Start of Block

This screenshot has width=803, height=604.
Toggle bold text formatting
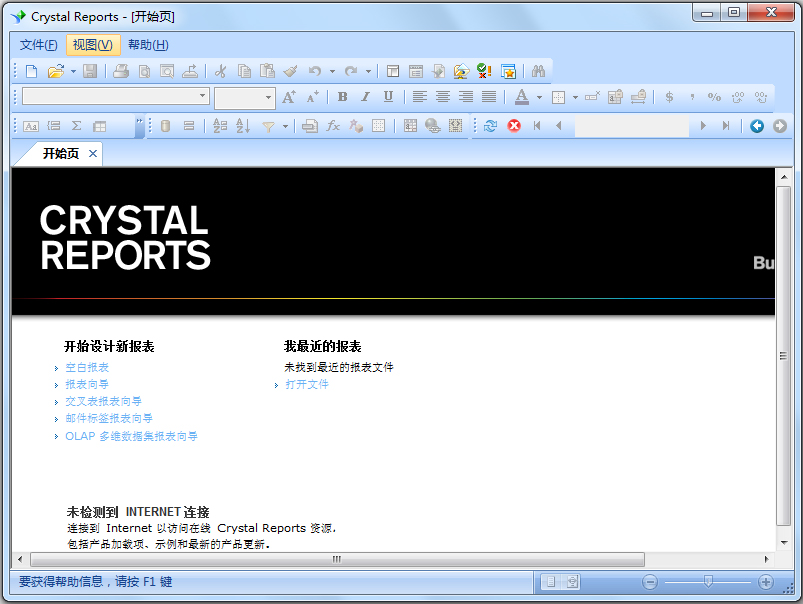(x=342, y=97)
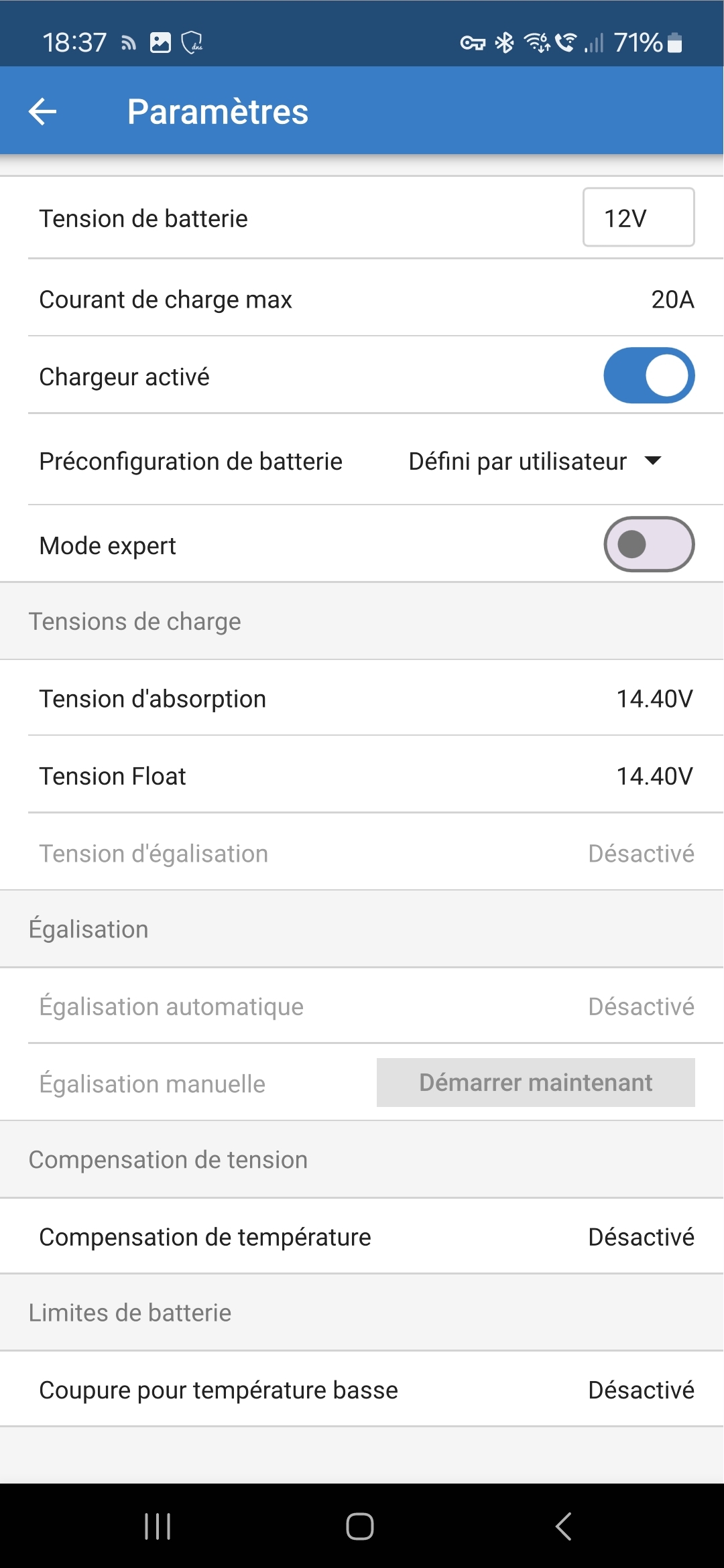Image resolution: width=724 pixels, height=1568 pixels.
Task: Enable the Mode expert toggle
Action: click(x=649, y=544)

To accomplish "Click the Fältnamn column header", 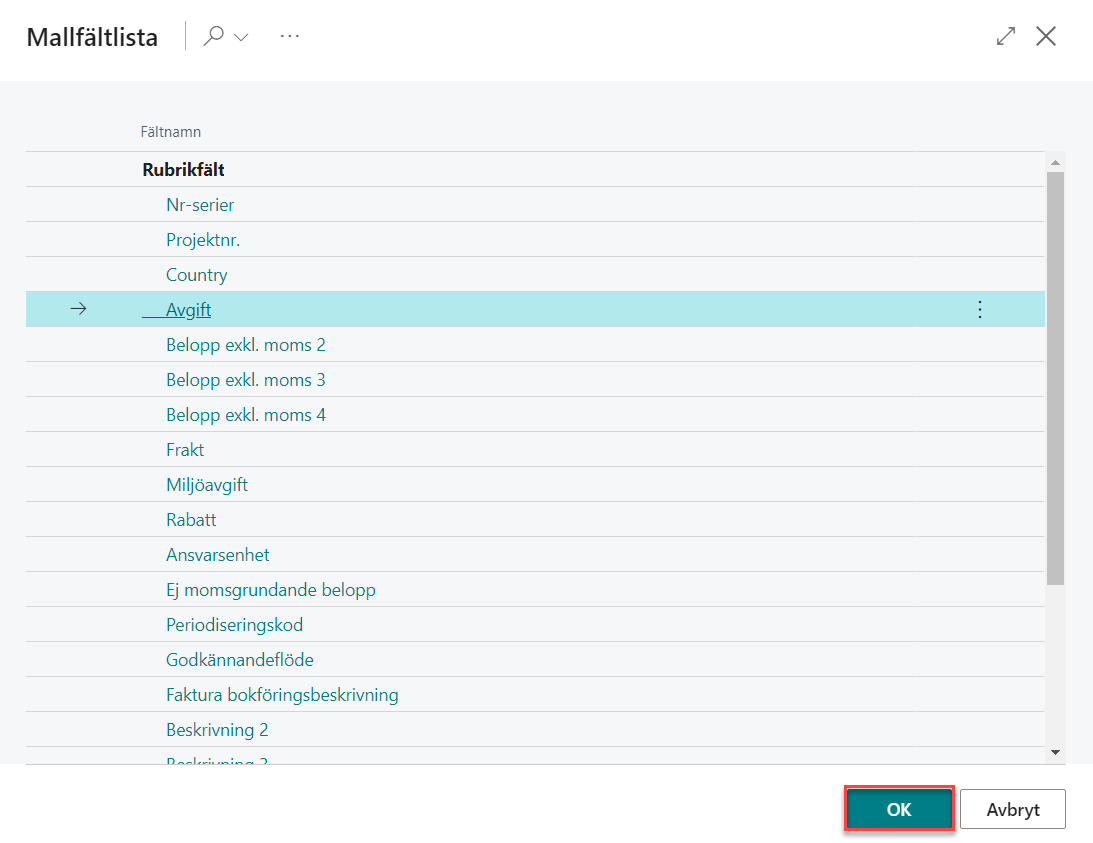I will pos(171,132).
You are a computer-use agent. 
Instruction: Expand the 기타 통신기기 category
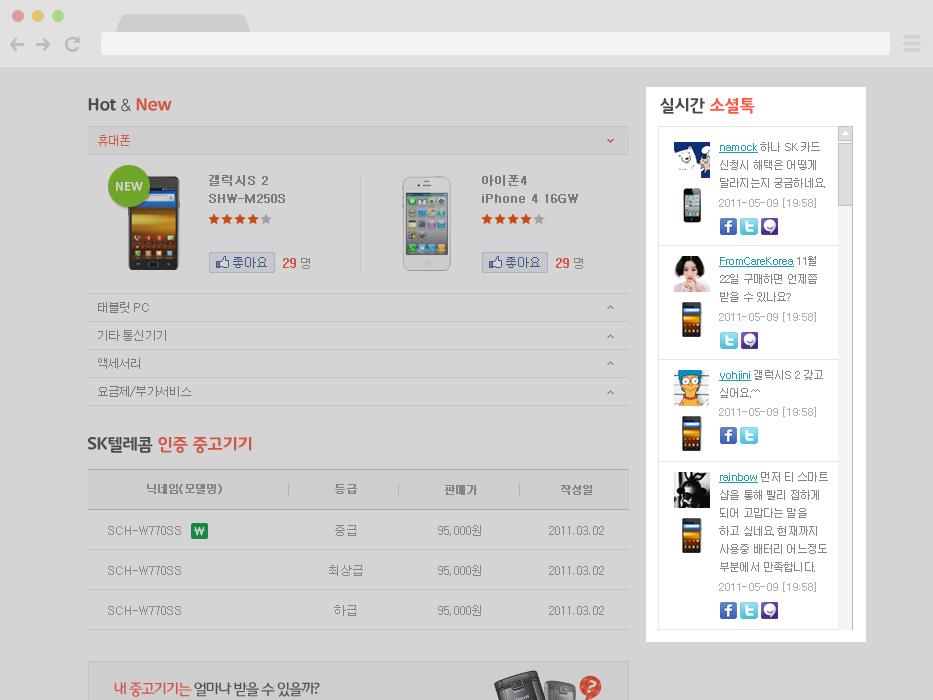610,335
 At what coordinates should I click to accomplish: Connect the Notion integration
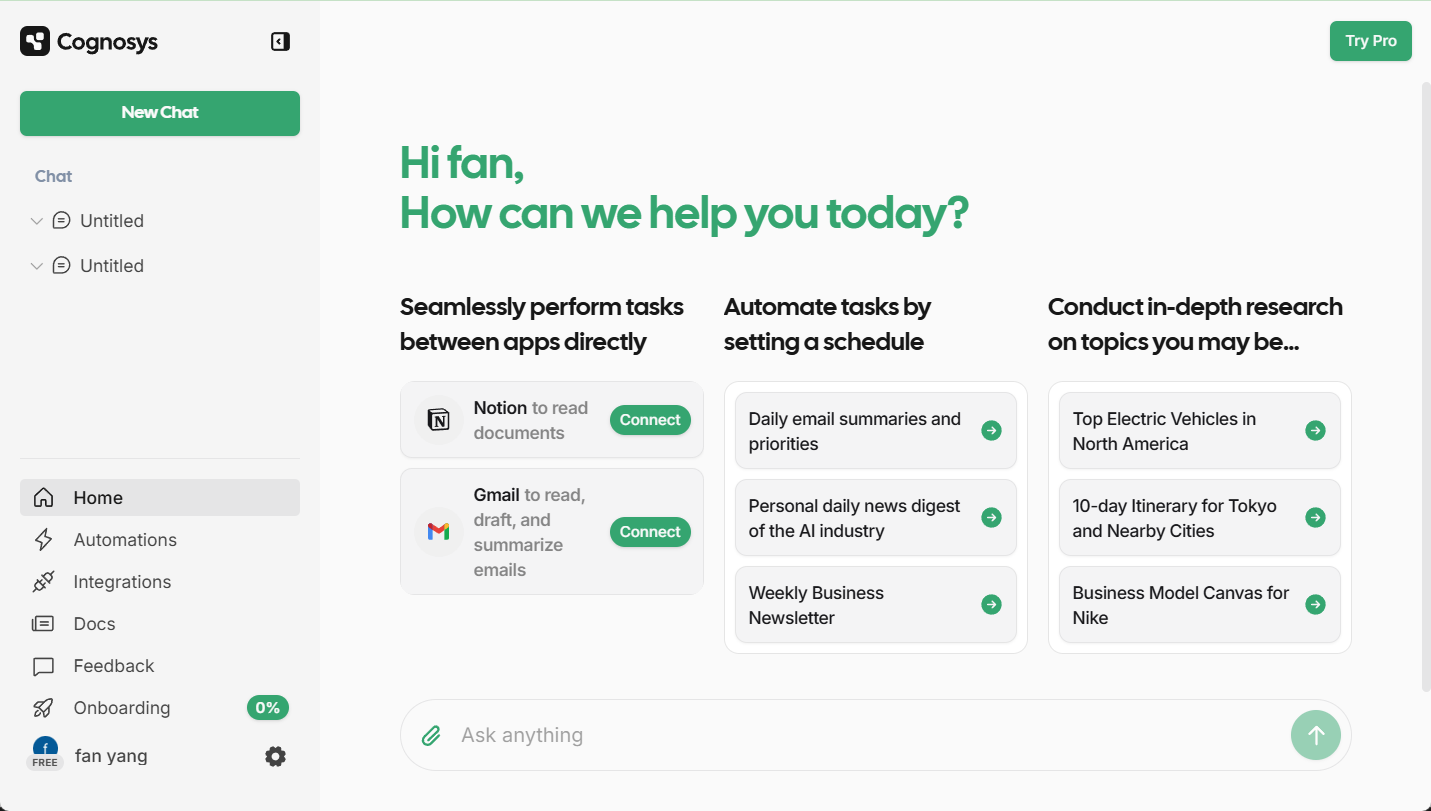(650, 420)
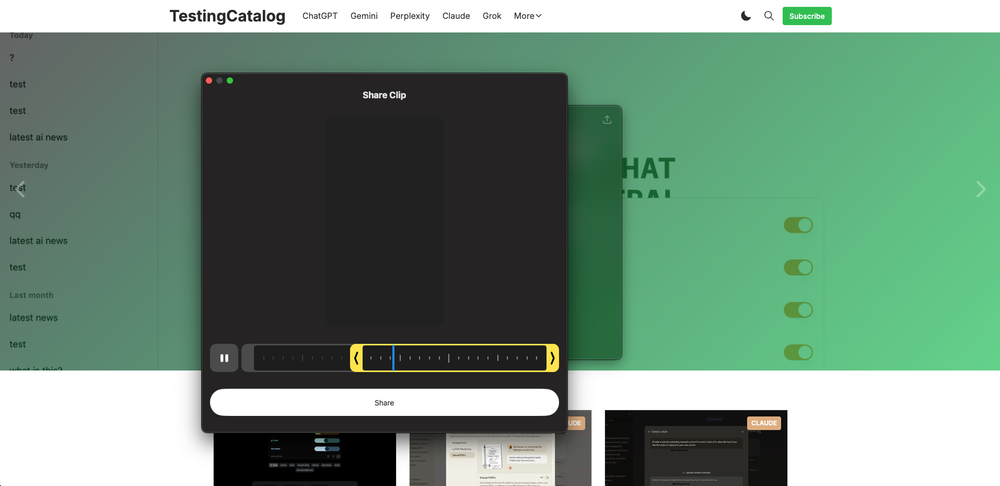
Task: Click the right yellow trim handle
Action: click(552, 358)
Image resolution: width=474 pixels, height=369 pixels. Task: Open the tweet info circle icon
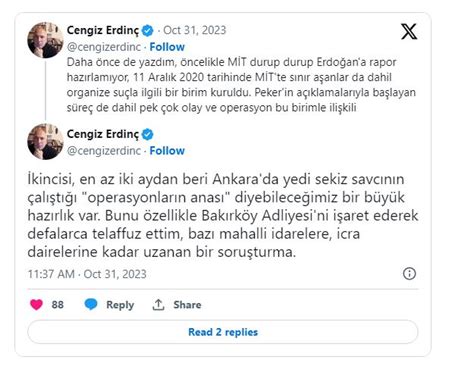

End of Block

● Brief:
In the copy you return, include exactly the lines from the one containing "You are a computer-use agent." through the final line of the listing, and no pictures.

● Result of this task:
You are a computer-use agent. 
Instruction: Expand the 기타 통신기기 category
610,335
 At what coordinates should I click to accomplish: Connect the Notion integration
(650, 420)
Task: Click the right yellow trim handle
Action: click(552, 358)
Image resolution: width=474 pixels, height=369 pixels. Task: Open the tweet info circle icon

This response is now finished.